>> BEGIN Exercise materials

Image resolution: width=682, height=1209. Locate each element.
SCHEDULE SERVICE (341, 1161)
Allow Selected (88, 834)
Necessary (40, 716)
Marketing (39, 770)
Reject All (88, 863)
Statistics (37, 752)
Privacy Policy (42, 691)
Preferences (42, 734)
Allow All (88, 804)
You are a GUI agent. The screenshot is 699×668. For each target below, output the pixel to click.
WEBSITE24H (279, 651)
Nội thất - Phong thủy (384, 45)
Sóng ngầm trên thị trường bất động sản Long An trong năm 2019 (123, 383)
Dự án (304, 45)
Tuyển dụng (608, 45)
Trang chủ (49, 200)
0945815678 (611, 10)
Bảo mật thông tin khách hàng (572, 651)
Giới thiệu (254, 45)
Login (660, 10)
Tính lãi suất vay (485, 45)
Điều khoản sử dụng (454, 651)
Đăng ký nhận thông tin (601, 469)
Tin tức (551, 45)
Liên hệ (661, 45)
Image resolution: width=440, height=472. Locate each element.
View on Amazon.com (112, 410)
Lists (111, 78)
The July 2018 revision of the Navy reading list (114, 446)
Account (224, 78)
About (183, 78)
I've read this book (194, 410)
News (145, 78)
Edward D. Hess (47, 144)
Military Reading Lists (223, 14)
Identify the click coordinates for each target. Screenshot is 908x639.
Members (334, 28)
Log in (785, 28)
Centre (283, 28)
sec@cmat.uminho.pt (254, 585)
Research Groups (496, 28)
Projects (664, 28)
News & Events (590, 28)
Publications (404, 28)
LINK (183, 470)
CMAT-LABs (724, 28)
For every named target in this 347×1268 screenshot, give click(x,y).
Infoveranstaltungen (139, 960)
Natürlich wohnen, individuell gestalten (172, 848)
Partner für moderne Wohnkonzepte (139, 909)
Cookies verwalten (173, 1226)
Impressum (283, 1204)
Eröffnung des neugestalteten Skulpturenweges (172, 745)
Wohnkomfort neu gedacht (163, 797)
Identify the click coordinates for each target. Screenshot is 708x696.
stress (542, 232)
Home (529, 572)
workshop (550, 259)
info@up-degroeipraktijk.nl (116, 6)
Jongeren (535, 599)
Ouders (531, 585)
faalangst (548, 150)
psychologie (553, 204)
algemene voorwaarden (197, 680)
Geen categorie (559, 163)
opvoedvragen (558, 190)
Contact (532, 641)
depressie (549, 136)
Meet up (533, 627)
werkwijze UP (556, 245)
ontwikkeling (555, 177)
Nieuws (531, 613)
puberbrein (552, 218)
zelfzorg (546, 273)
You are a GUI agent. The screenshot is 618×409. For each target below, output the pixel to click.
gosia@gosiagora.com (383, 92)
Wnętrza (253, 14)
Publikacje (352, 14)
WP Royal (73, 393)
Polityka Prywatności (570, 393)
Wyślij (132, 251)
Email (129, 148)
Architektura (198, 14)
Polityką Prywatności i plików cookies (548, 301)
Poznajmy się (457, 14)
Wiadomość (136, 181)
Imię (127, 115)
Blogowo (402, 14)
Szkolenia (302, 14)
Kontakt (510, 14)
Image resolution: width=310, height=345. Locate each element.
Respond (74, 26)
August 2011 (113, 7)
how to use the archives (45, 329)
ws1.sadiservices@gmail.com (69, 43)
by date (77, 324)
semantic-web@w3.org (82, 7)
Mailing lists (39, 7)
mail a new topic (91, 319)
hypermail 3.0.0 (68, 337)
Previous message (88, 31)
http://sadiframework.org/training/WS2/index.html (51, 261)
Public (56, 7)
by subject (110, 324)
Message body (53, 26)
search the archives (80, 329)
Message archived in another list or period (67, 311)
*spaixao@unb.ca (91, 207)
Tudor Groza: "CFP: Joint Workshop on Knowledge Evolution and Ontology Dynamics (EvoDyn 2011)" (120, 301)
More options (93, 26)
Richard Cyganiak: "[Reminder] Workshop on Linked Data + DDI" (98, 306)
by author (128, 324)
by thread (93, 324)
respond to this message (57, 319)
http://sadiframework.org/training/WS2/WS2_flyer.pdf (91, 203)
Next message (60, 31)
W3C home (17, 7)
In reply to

>> END Exercise materials

Can you write out the material above again, substituting "Cookie Policy" for "Privacy Policy" and leaving everything else unchanged?

Image resolution: width=682, height=1209. Locate each element.
SCHEDULE SERVICE (341, 1161)
Allow Selected (88, 834)
Necessary (40, 716)
Marketing (39, 770)
Reject All (88, 863)
Statistics (37, 752)
Cookie Policy (42, 691)
Preferences (42, 734)
Allow All (88, 804)
You are a GUI agent. The screenshot is 699×668. For each target below, output the pixel to click.
WEBSITE24H (279, 651)
Nội thất - Phong thủy (384, 45)
Sóng ngầm trên thị trường bất động sản Long An trong năm 2019 (123, 383)
Dự án (304, 45)
Tuyển dụng (608, 45)
Trang chủ (49, 200)
0945815678 (611, 10)
Bảo mật thông tin khách hàng (572, 651)
Giới thiệu (254, 45)
Login (660, 10)
Tính lãi suất vay (485, 45)
Điều khoản sử dụng (454, 651)
Đăng ký nhận thông tin (601, 469)
Tin tức (551, 45)
Liên hệ (661, 45)
Image resolution: width=440, height=472. Locate each element.
View on Amazon.com (112, 410)
Lists (111, 78)
The July 2018 revision of the Navy reading list (114, 446)
Account (224, 78)
About (183, 78)
I've read this book (194, 410)
News (145, 78)
Edward D. Hess (47, 144)
Military Reading Lists (223, 14)
Identify the click coordinates for each target. Screenshot is 908x639.
Members (334, 28)
Log in (785, 28)
Centre (283, 28)
sec@cmat.uminho.pt (254, 585)
Research Groups (496, 28)
Projects (664, 28)
News & Events (590, 28)
Publications (404, 28)
LINK (183, 470)
CMAT-LABs (724, 28)
For every named target in this 347×1268 screenshot, give click(x,y).
Infoveranstaltungen (139, 960)
Natürlich wohnen, individuell gestalten (172, 848)
Partner für moderne Wohnkonzepte (139, 909)
Cookies verwalten (173, 1226)
Impressum (283, 1204)
Eröffnung des neugestalteten Skulpturenweges (172, 745)
Wohnkomfort neu gedacht (163, 797)
Identify the click coordinates for each target. Screenshot is 708x696.
stress (542, 232)
Home (529, 572)
workshop (550, 259)
info@up-degroeipraktijk.nl (116, 6)
Jongeren (535, 599)
Ouders (531, 585)
faalangst (548, 150)
psychologie (553, 204)
algemene voorwaarden (197, 680)
Geen categorie (559, 163)
opvoedvragen (558, 190)
Contact (532, 641)
depressie (549, 136)
Meet up (533, 627)
werkwijze UP (556, 245)
ontwikkeling (555, 177)
Nieuws (531, 613)
puberbrein (552, 218)
zelfzorg (546, 273)
You are a GUI agent. The screenshot is 618×409. For each target below, output the pixel to click.
gosia@gosiagora.com (383, 92)
Wnętrza (253, 14)
Publikacje (352, 14)
WP Royal (73, 393)
Polityka Prywatności (570, 393)
Wyślij (132, 251)
Email (129, 148)
Architektura (198, 14)
Polityką Prywatności i plików cookies (548, 301)
Poznajmy się (457, 14)
Wiadomość (136, 181)
Imię (127, 115)
Blogowo (402, 14)
Szkolenia (302, 14)
Kontakt (510, 14)
Image resolution: width=310, height=345. Locate each element.
Respond (74, 26)
August 2011 (113, 7)
how to use the archives (45, 329)
ws1.sadiservices@gmail.com (69, 43)
by date (77, 324)
semantic-web@w3.org (82, 7)
Mailing lists (39, 7)
mail a new topic (91, 319)
hypermail 3.0.0 (68, 337)
Previous message (88, 31)
http://sadiframework.org/training/WS2/index.html (51, 261)
Public (56, 7)
by subject (110, 324)
Message body (53, 26)
search the archives (80, 329)
Message archived in another list or period (67, 311)
*spaixao@unb.ca (91, 207)
Tudor Groza: "CFP: Joint Workshop on Knowledge Evolution and Ontology Dynamics (EvoDyn 2011)" (120, 301)
More options (93, 26)
Richard Cyganiak: "[Reminder] Workshop on Linked Data + DDI" (98, 306)
by author (128, 324)
by thread (93, 324)
respond to this message (57, 319)
http://sadiframework.org/training/WS2/WS2_flyer.pdf (91, 203)
Next message (60, 31)
W3C home (17, 7)
In reply to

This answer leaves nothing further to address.